Scattered around the summit are even uglier metal structures erected by the Army and Colorado Springs Utilities that prompted one visitor on Yelp.com, echoing many, to post, “The view of natural splendor at the top is spoiled by crappy buildings that to me made the top look like the back alley of a strip mall. Whose great idea was that?”  [Out There Colorado]
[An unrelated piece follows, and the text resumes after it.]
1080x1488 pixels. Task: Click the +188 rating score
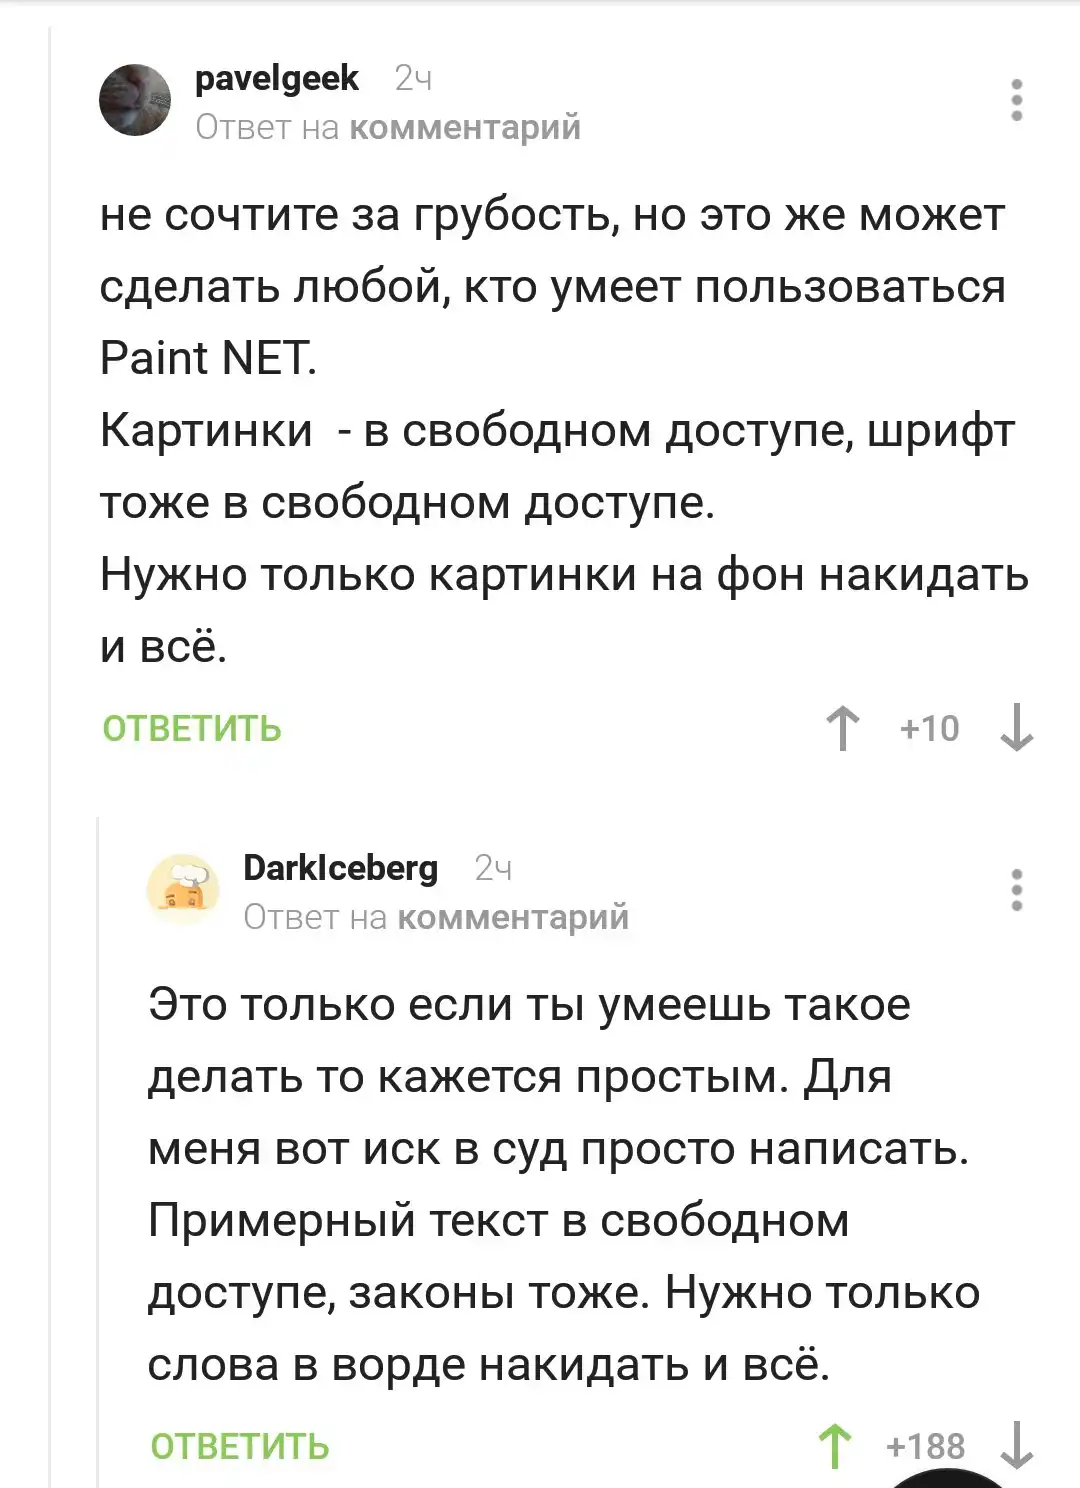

You can read the rest at the link, but I like to call visiting the summit of Pikes Peak a surreal experience because of the hordes of people up there and the party like atmosphere.  The article is right though that there is sometimes the smell of sewage when visiting the Summit House area and as the below picture shows there is the garbage truck:

You can view my photos from the summit of Pikes Peak at the below link:

So there is a lot that can be done to improve the summit because the Summit House is basically just a place to peddle food and souvenirs to tourists, not a place to learn more about the mountain’s history and importance to the city.  Hopefully something is done to improve the experience visitors have on the summit because as it is right now it can only improve.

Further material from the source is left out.